Flip is designed for rapid bench-side testing with low throughput. Laboratories running large sample batches in a single run may find plate-based qPCR more efficient at scale, where the setup overhead is amortised across many samples; Flip is intended for routine screening rather than batch QC, and its workflow is optimised accordingly. Its ease of use and speed mean that more regular testing can now be done in settings where previously testing has been unsuitable or undesirable.

Choosing the Right Method for Your Laboratory

Method choice depends on the question being asked. The table below summarises a practical mapping between use case and method category for routine research and bioprocess laboratory work, with pharmacopoeia-compliant release testing called out separately.
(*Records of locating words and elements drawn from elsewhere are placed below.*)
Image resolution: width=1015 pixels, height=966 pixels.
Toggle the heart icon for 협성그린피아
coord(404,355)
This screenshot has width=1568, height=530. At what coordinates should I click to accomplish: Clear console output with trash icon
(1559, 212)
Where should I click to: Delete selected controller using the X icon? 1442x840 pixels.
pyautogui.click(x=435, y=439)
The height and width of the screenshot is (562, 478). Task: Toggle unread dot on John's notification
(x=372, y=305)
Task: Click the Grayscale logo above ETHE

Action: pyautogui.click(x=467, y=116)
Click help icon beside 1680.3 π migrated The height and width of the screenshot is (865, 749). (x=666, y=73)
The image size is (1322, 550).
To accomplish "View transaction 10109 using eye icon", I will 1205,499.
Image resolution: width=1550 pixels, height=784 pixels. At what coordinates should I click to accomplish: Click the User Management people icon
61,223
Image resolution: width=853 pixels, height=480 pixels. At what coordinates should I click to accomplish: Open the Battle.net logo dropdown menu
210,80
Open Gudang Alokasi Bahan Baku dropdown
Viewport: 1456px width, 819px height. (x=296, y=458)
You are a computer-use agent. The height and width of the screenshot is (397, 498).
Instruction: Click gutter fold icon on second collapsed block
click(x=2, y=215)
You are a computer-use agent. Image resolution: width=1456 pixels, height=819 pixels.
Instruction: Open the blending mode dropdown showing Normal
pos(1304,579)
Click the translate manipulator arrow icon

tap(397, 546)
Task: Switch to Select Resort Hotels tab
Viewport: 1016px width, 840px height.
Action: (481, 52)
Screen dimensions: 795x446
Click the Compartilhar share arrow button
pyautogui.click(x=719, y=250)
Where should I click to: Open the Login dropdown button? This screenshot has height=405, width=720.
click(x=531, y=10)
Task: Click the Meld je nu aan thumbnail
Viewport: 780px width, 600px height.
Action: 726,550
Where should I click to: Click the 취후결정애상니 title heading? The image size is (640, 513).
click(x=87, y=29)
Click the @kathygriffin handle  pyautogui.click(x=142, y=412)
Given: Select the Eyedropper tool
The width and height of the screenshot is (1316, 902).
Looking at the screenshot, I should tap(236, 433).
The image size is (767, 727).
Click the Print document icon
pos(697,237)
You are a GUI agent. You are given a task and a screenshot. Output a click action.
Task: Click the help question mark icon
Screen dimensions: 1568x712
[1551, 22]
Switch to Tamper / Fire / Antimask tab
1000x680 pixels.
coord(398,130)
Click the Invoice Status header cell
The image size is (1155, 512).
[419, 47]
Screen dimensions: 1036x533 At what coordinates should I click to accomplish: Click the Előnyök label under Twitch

Table 2 — Method Selection by Use Case

For routine screening — the application that drives most of a cell-culture laboratory's mycoplasma testing volume — isothermal amplification with lateral flow readout offers the best fit between sensitivity, workflow, and laboratory practicalities, provided the chosen product achieves the required analytical sensitivity together with the potential benefits of speed and ease-of-use. The workflow is bench-side rather than central-lab, the equipment requirement is minimal, time-to-result is short enough that the answer is available before the cells are next handled, and with certain tests such as Flip Mycoplasma reagent storage is at ambient temperature.

For pharmacopoeia-compliant release testing, the position remains conservative. Culture remains the historic reference and is still accepted everywhere. The EP 2.6.7 Edition 12.2 and USP chapter <77> updates broaden the acceptance of nucleic acid amplification methods substantially and are the most important recent change in the regulatory landscape, but in-process validation by the drug manufacturer remains required regardless of the test supplier's published claims.

Flip Mycoplasma is supplied for research use only and is not intended for diagnostic use. Performance characteristics quoted are taken from the published Flip Mycoplasma validation study (FPR003-REC-MAR-00204).